**Quoted passage:**
Congress returns from the Memorial Day break to a busy week that will see a House vote to repeal the Obama-era banking reform law known as Dodd-Frank, Senate consideration of legislation to boost accountability in the Department of Veterans Affairs, and the long-awaited testimony of former FBI Director James Comey.

The House vote on Dodd-Frank will be the major vote of the week. Republicans are looking to drastically pare back the law, which was among President Barack Obama's biggest legislative achievements.

The GOP says Congress must act to reduce the dramatic increase in oversight and regulation of the financial industry.

"It will rein in the overreach of Dodd-Frank that has allowed the big banks to get bigger while small businesses have been unable to get the loans they need to succeed," said House Speaker Paul Ryan, R-Wis.

The House will also be meeting privately to write a bill that would reform the tax code, and the House Ways and Means Committee will hear from Health and Human Services Secretary Tom Price on President Trump's fiscal 2018 budget proposal for the department.

"Our hearing will be an excellent opportunity to hear directly from the administration about its policies, as well as discuss our committee's work to improve healthcare for all Americans, ensure Medicare solvency for future generations, and reform welfare," said Committee Chairman Kevin Brady, R-Texas.

**Activity list:**
1) From the news report on the week in Congress, output the portion from "The House vote" to "the financial industry." word for word.
2) Carry the news report on Congress's busy week past its final sentence.

**Material provided:**

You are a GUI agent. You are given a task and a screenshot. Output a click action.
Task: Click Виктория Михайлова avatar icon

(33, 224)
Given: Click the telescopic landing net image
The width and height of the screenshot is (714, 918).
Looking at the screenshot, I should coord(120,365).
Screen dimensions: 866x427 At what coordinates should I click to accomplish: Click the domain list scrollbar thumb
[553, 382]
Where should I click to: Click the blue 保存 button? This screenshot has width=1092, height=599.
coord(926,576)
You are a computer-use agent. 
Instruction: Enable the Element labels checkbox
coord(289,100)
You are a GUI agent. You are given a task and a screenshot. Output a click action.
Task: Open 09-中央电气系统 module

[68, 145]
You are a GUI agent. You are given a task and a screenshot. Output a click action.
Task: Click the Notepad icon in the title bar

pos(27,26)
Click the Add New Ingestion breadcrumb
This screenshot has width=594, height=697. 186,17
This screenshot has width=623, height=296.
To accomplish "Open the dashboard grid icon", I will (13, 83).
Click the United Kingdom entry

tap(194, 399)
---
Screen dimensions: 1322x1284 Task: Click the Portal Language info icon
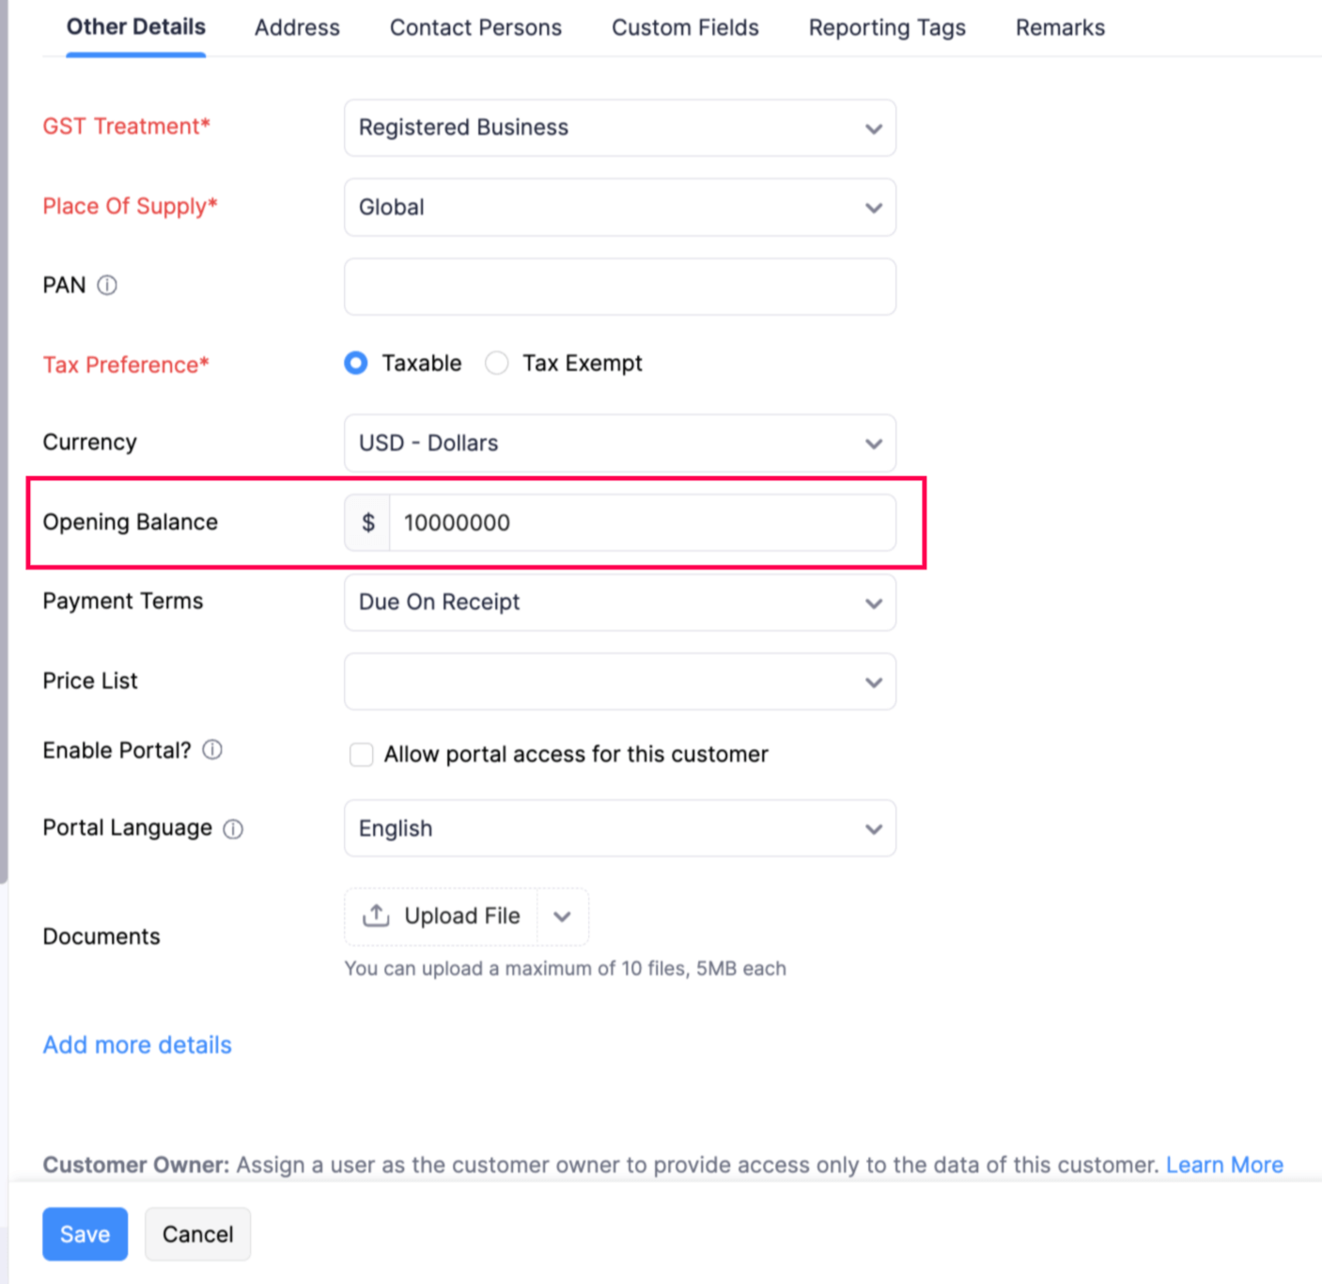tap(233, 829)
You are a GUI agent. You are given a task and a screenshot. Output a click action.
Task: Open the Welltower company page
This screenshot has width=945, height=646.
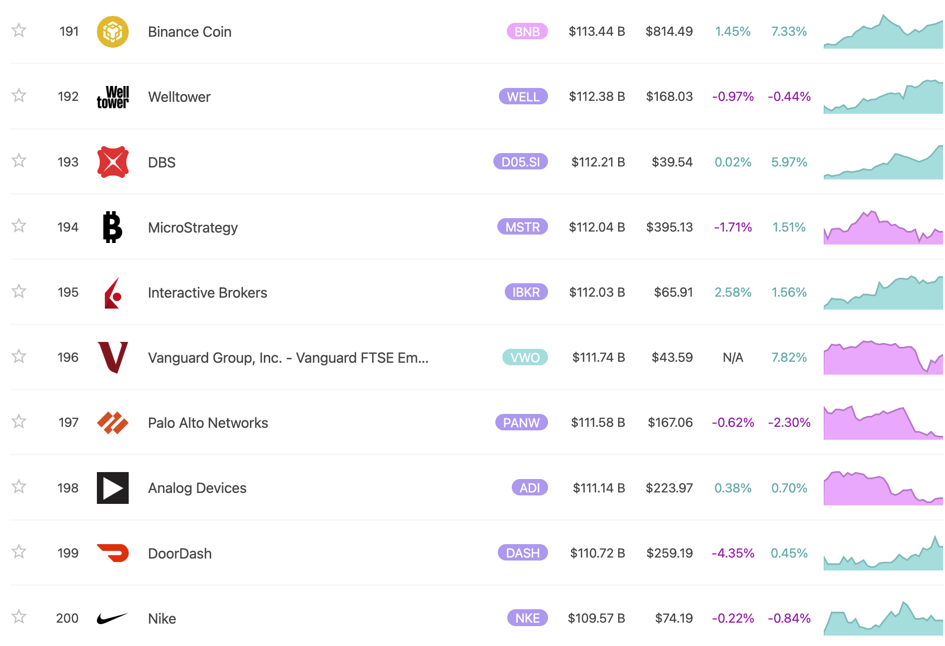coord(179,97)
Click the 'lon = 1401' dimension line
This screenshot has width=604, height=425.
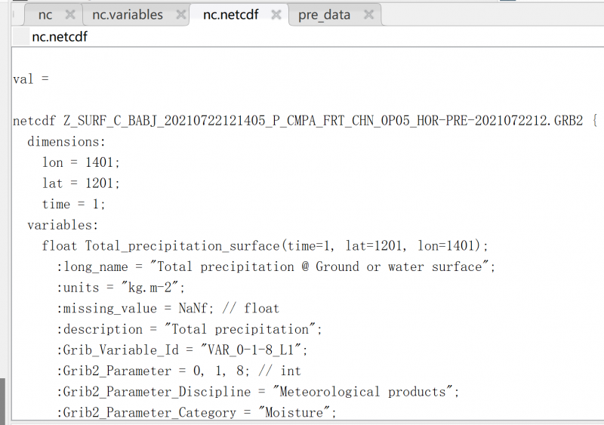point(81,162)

**Written answers:**
1)
The House vote on Dodd-Frank will be the major vote of the week. Republicans are looking to drastically pare back the law, which was among President Barack Obama's biggest legislative achievements.

The GOP says Congress must act to reduce the dramatic increase in oversight and regulation of the financial industry.

2)
Across the Capitol in the Senate, members are expected to vote on a VA accountability bill that will look to make it even easier to fire corrupt or negligent employees.

Republican senators will meet as part of a healthcare reform working group to discuss ways to advance a bill to repeal and replace Obamacare. The Senate Budget Committee began writing healthcare reform talking points over the week-long recess that GOP aides said could be used as the basis for legislation they hope to pass by the end of July.

Senators will also vote on a non-binding resolution calling on President Trump to move the United States embassy in Israel from Tel Aviv to Jerusalem, an act that Trump postponed last week. Votes are also expected on a few Trump nominees, including a vote to confirm Courtney Elwood as General Counsel of the Central Intelligence Agency.

But the main attraction in the Senate will be an open Senate Intelligence Committee hearing featuring ousted FBI Director James Comey, who is planning to testify about his reported claim that President Trump pressured him to end an agency investigation of fired national security adviser Mike Flynn.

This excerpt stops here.